__Directive__. Copy each item below word for word, and leave out the pictures.

__Record list__.
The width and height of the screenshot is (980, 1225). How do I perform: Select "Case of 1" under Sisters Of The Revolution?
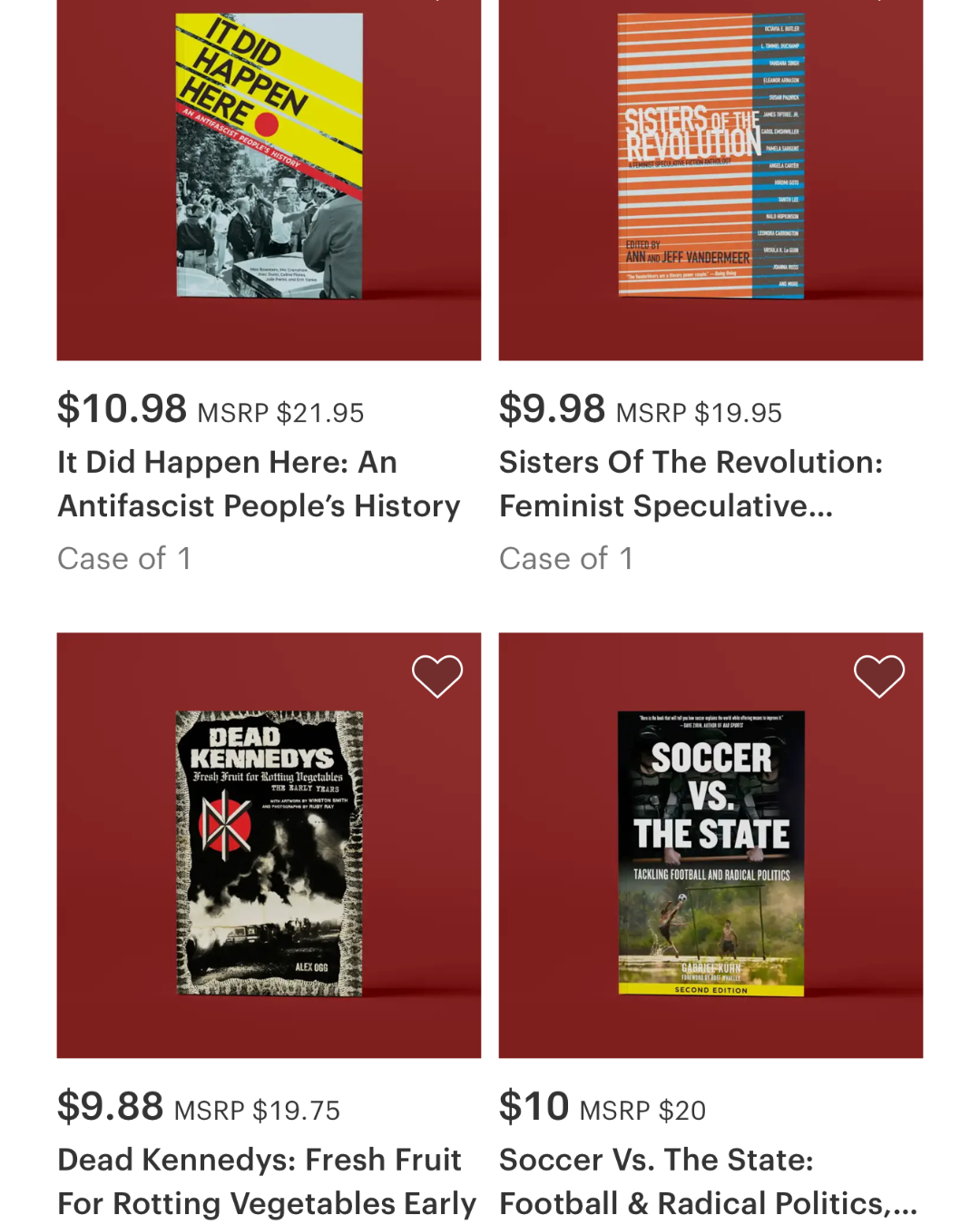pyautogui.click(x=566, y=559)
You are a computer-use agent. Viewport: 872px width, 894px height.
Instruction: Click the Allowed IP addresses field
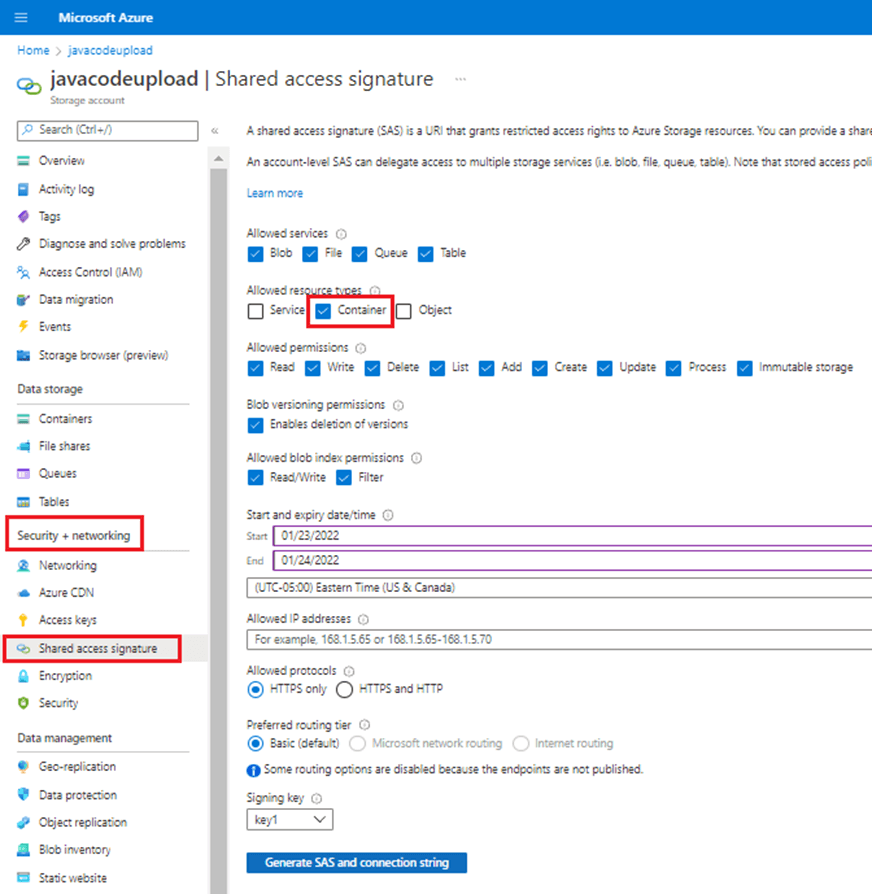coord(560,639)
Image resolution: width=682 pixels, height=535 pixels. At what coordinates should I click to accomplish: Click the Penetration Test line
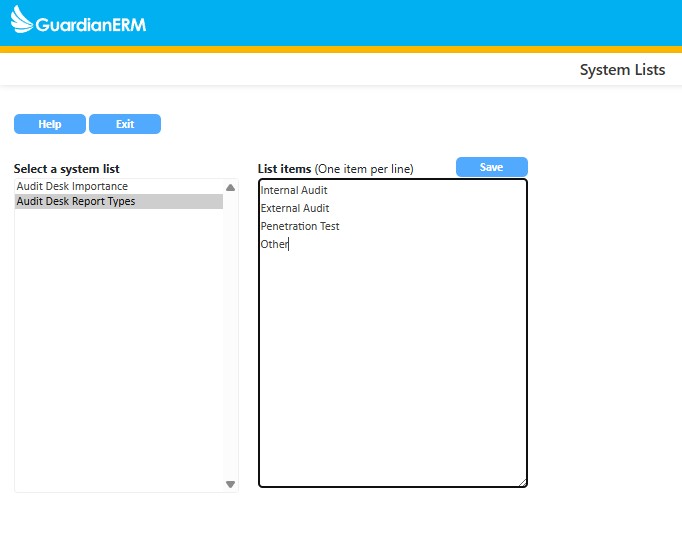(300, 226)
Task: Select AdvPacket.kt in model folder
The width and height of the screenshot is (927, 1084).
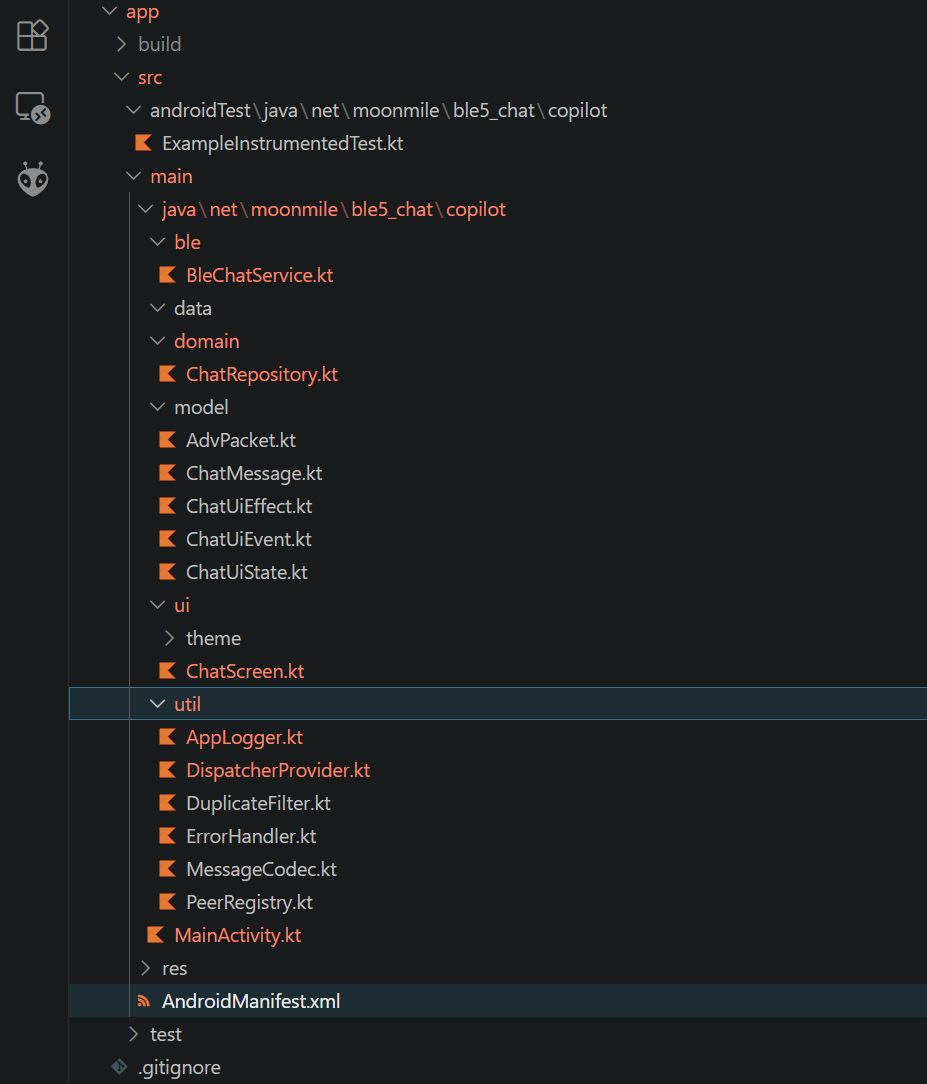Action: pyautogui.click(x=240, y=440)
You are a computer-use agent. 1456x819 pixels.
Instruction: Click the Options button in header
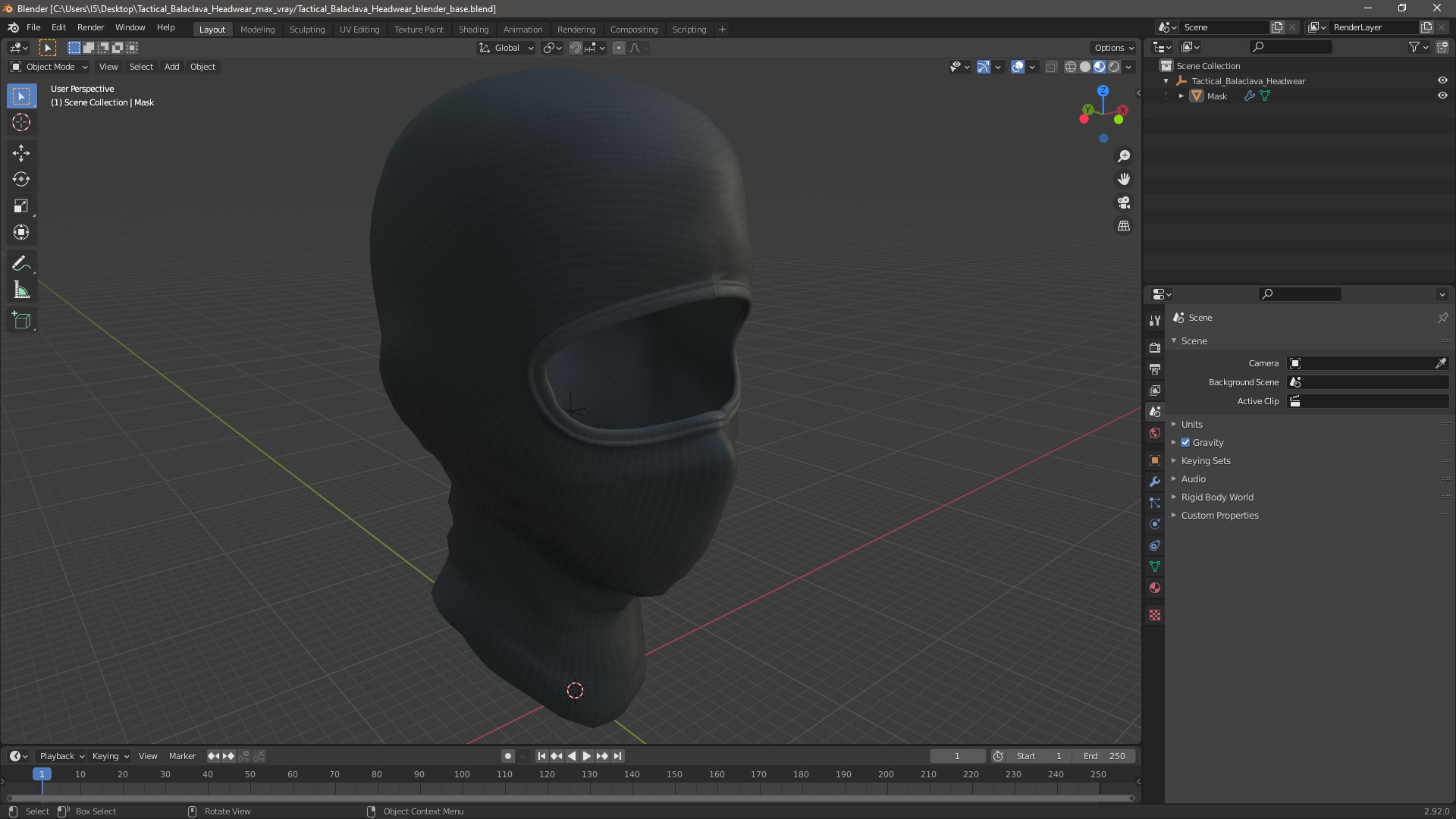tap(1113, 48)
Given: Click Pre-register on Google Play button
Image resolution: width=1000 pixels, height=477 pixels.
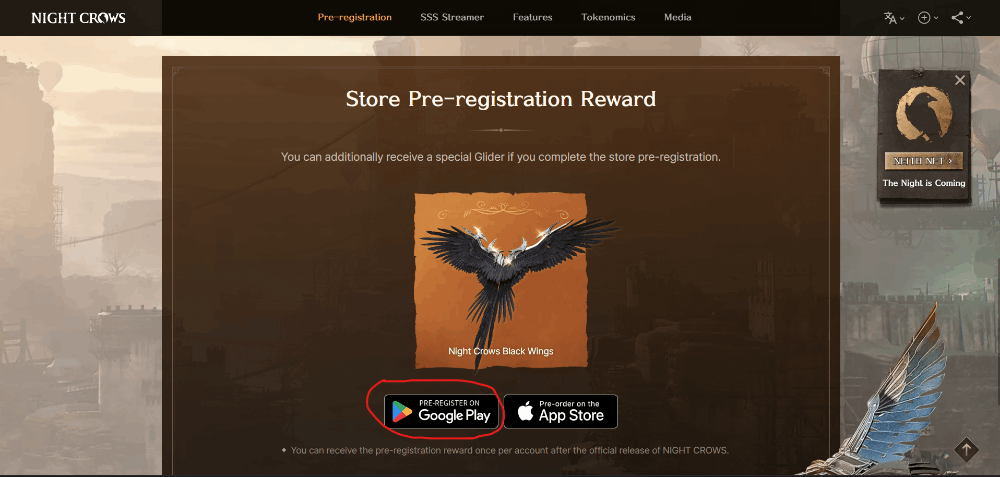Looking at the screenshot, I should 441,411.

__Expected answer__.
The width and height of the screenshot is (980, 1225). How do I perform: Select "Case of 1" under Sisters Of The Revolution?
pyautogui.click(x=566, y=559)
You are a computer-use agent. Viewport: 872px width, 894px height.
Instruction: Click the Allowed IP addresses field
coord(560,639)
Image resolution: width=682 pixels, height=535 pixels. At what coordinates should I click to accomplish: Click the Penetration Test line
(300, 226)
Task: Select AdvPacket.kt in model folder
The width and height of the screenshot is (927, 1084).
Action: pyautogui.click(x=240, y=440)
You are a computer-use agent. 1456x819 pixels.
Instruction: Click the Options button in header
tap(1113, 48)
Given: Click Pre-register on Google Play button
Image resolution: width=1000 pixels, height=477 pixels.
Looking at the screenshot, I should 441,411.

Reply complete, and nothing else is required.